Attiré par l’odeur du jasmin et le mystère du hasard qui fait bien les choses, le réalisateur raconte fidèlement, en regard de grand reporter, la révolution tunisienne à travers un casting réussi des principaux opposants, insurgés et révolutionnaires tunisiens.
Le plus grand atout de ce film d’investigation sont les images des archives inédites filmées clandestinement, par les téléphones portables ou la caméra du photographe. Qu’il s’agisse des mariages au village, du bassin minier de Gafsa et de Redeyef, ville de l’insurrection de 2008, là où la mémoire de la révolution du jasmin a fleuri.
Lutte pour réduire l’écart économique entre les régions
Le montage du film aux 150 heures de rush est d’autant complexe que cohérent, le manque d’esthétique laisse place au réalisme des images tremblantes des téléphones des citoyens, matraqués, gazés, abattus. Mais aussi exhibées par le réalisateur dans les rues, les urgences et les morgues des hôpitaux, les images de sang et de massacres indignent et scandalisent. Les âmes sensibles n’ont pas été prévenues. La manifestation des femmes de Redeyef est, faut-il le souligner, un témoignage courageux et digne d’un trophée des meilleures actrices. Ce qui explique le choix du titre de la première partie du film : « Résistance ».

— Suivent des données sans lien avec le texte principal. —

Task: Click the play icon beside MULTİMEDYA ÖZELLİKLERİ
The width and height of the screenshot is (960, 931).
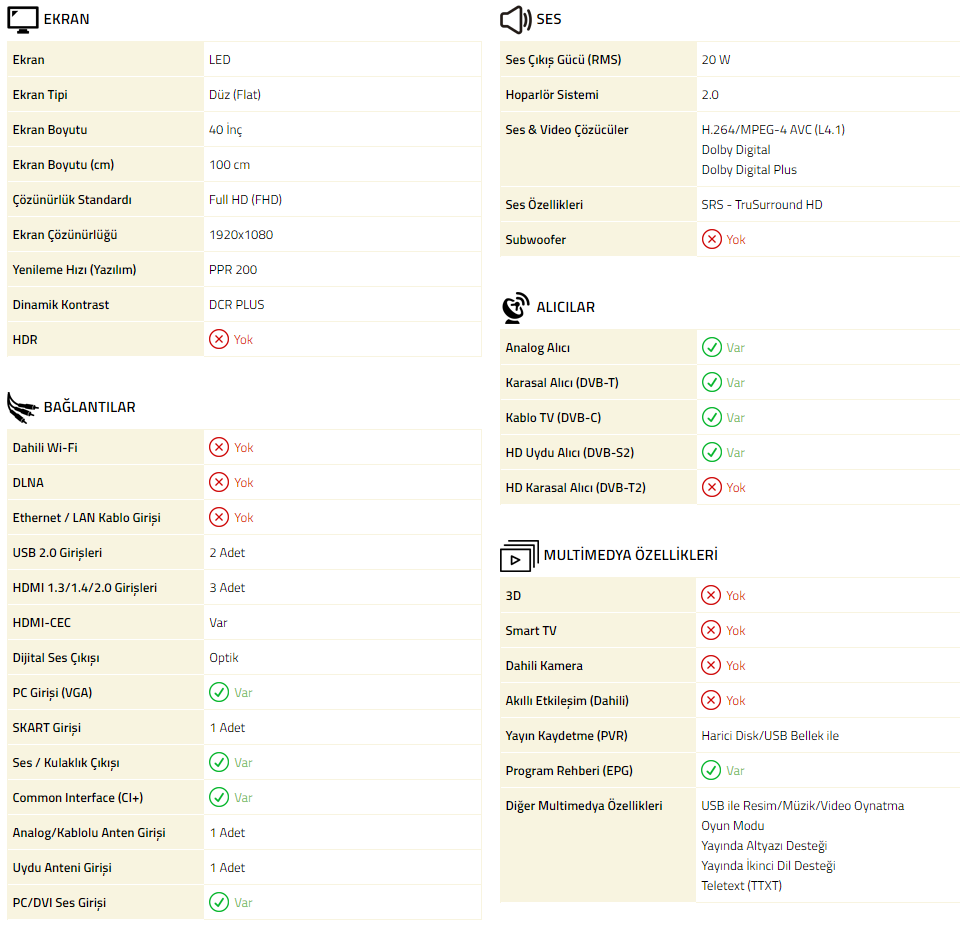Action: click(x=517, y=556)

Le nœud ou le constat, est dans le deuxième chapitre du film intitulé « Démocratie », et suivi d’un point d’interrogation. Ce même bassin minier, qui pleure encore ses martyrs, continue la lutte pour réduire l’écart économique abyssal entre les régions du nord-ouest et les autres. C’est pourtant là que l’on trouve le phosphate, premier pourvoyeur de devises du pays, mais dont les habitants ne bénéficient pas, ni sous le régime de Ben Ali, encore moins après la révolution.
Tirer la leçon et poser les vraies questions
Depuis le tournage du documentaire, en 2012, quelques figures du casting ne sont plus de ce bas monde; l’avocat et activiste Chokri Belaid assassiné le 6 février 2013 devant son domicile, et Mohamed Brahmi est exécuté le 25 juillet de la même année. A ce jour, justice n’est pas rendue, leurs assassins sont toujours en liberté. Le sang des martyrs n’est pas honoré, la situation sociale sécuritaire et économique n’a jamais été aussi critique. Le journaliste Sofiane Chourabi est enlevé depuis quarante neuf jours en Libye. Rien ne va dans le pays du jasmin. La démocratie est toujours à son année zéro.
Le film sortira en salle le 5 novembre prochain, comme une piqûre de rappel de cette lutte tunisienne, qui témoigne un passé qui ne pardonne pas, et un peuple qui n’oublie pas. Mais l’avenir est fait pour en tirer la leçon.